First, we must notice that whatever kind of gold John has in mind, it’s like nothing we have ever seen. I know of no pure gold that is transparent like glass. In fact, I can’t even imagine such a substance. As far as I know, glass and gold don’t mix. So whatever John saw, it wasn’t like anything on this earth. That should tell us to pay attention to the fact that this is apocalyptic literature, a genre that uses many, many symbols to represent other things.
Secondly, before you get excited about tearing up this street and carrying home a piece of gold for yourself, notice what this gold is used to construct. This is the heavenly version of the Yellow Brick Road. And that’s exactly what gold is good for in heaven – making bricks for the road. In other words, heavenly gold has the same value as mud (what bricks were made of in the first century). In fact, it is so plentiful that even the streets are made of gold. If this is the case, what is the “street” value of gold? Not much. How much would you give for a piece of the sidewalk in front of your house? Anything?
Clearly what John saw isn’t anything like the gold that we so admire. The imagery is all symbolic. When you get to heaven, you may in fact find a street of transparent gold (whatever that is), but it won’t be valuable enough to take to the bank. What is of value in heaven is not reflected in what we consider valuable here on earth.

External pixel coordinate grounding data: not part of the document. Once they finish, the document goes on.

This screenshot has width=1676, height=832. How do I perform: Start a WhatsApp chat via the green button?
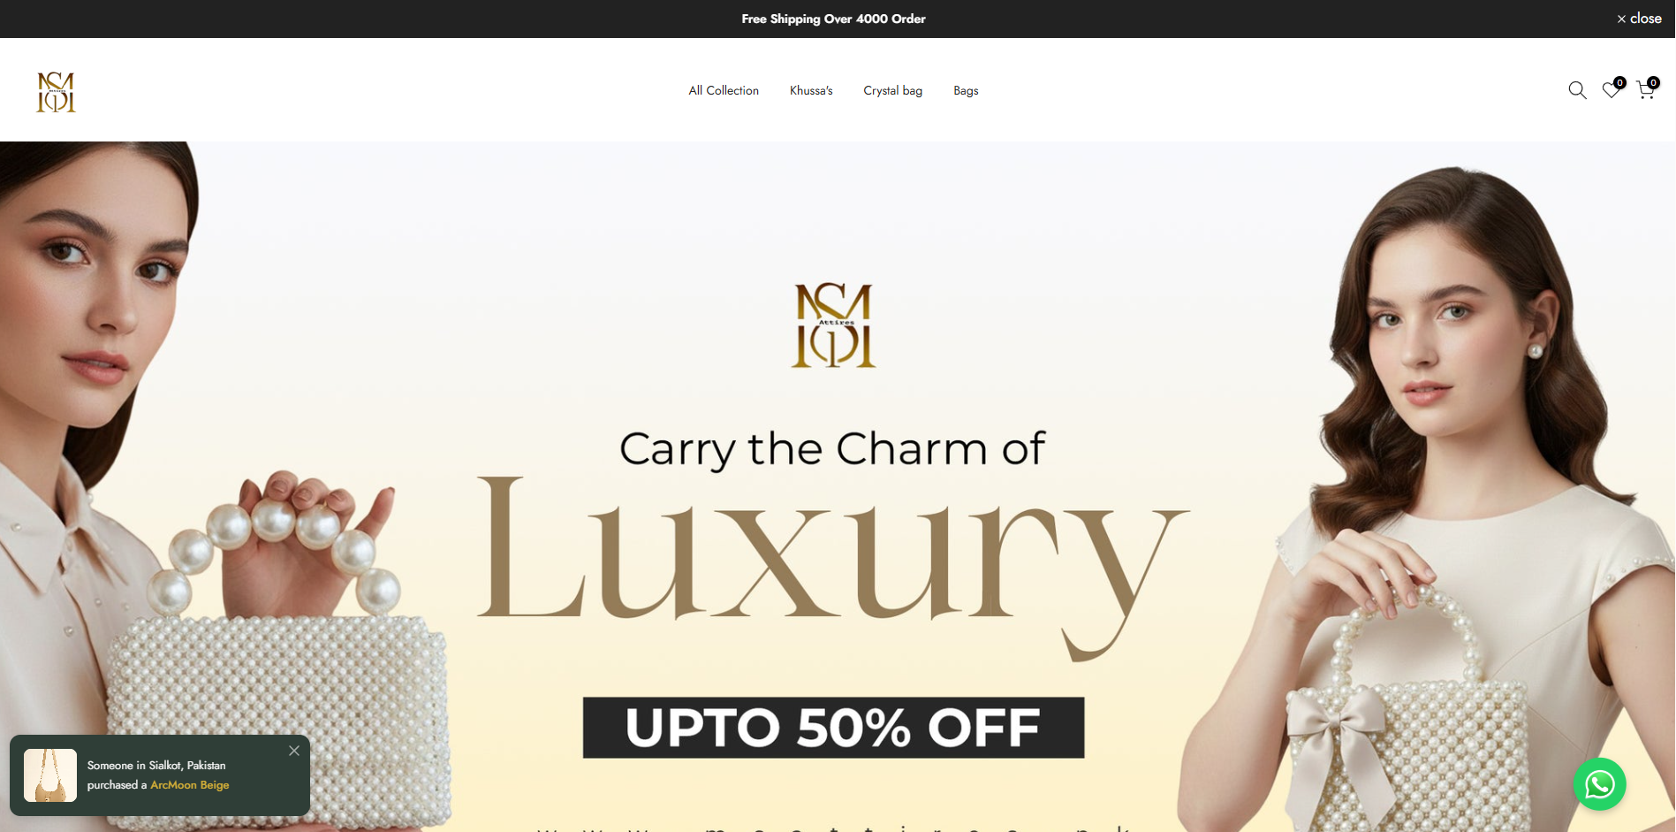pyautogui.click(x=1599, y=784)
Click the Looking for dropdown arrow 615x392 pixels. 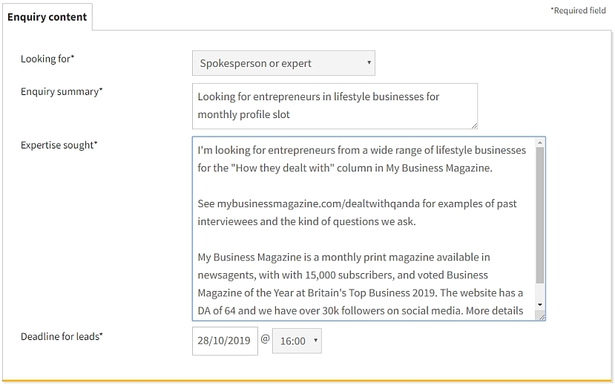(369, 63)
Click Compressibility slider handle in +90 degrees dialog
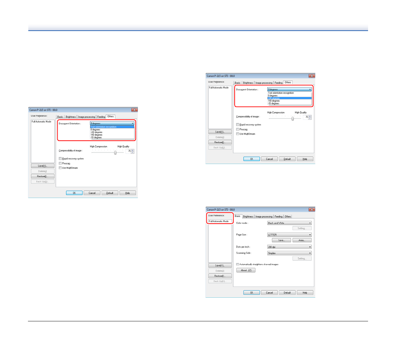 (x=293, y=118)
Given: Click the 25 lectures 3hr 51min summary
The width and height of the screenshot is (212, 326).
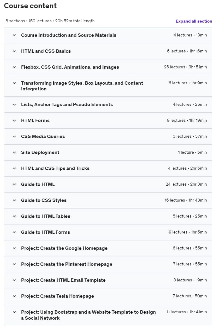Looking at the screenshot, I should [x=185, y=67].
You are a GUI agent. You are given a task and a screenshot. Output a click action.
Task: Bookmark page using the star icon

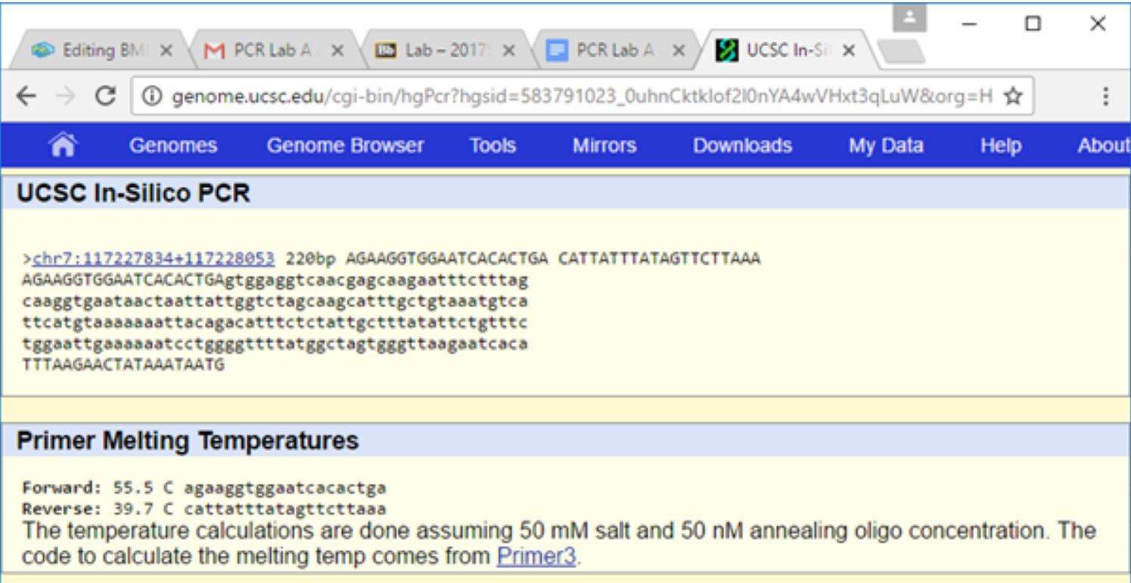(x=1012, y=96)
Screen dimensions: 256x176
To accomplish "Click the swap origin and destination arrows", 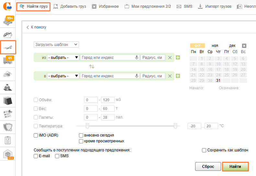I will point(92,67).
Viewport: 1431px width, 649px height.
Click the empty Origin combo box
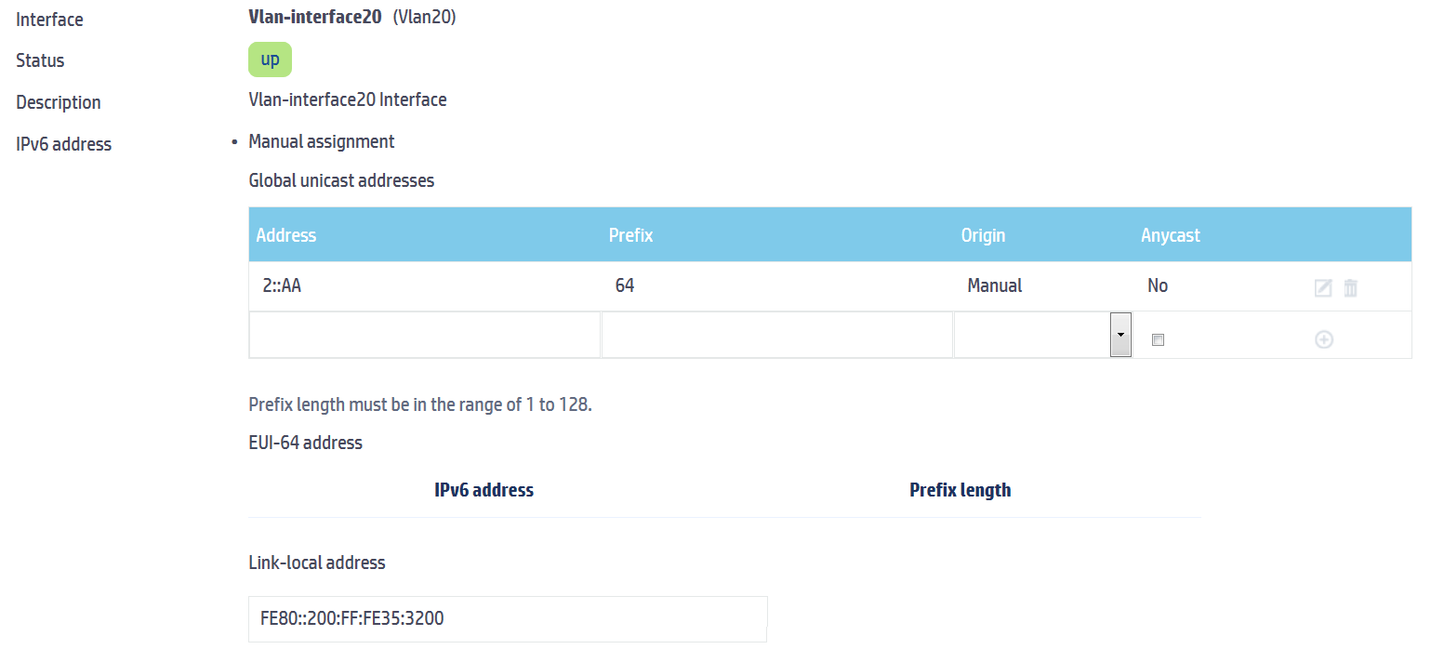(x=1042, y=335)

If John isn’t writing about any kind of gold we know, then what is this all about? Perhaps John’s imagery is simply to express the magnificence of this vision. Perhaps it’s only about how overwhelmingly beautiful the new Jerusalem will be. Who really knows? That’s the problem with apocalyptic literature. Its symbolic structure allows multiple interpretations which fit nearly any age. The purpose of apocalyptic literature is not to provide us with a timetable of the future or even the contents of some coming world. The purpose of apocalyptic literature is to offer hope. Things will be better. Things will be restored. Justice will prevail. And when hope is fulfilled, it will be like walking on streets of gold. Something unimaginable is coming. Something glorious. Something amazing. Just wait. You’ll see.
If you thought heaven was there to fill your bank account, you missed the point. Try reading John’s vision as the imagery of hope and resolution. And leave the bricks alone.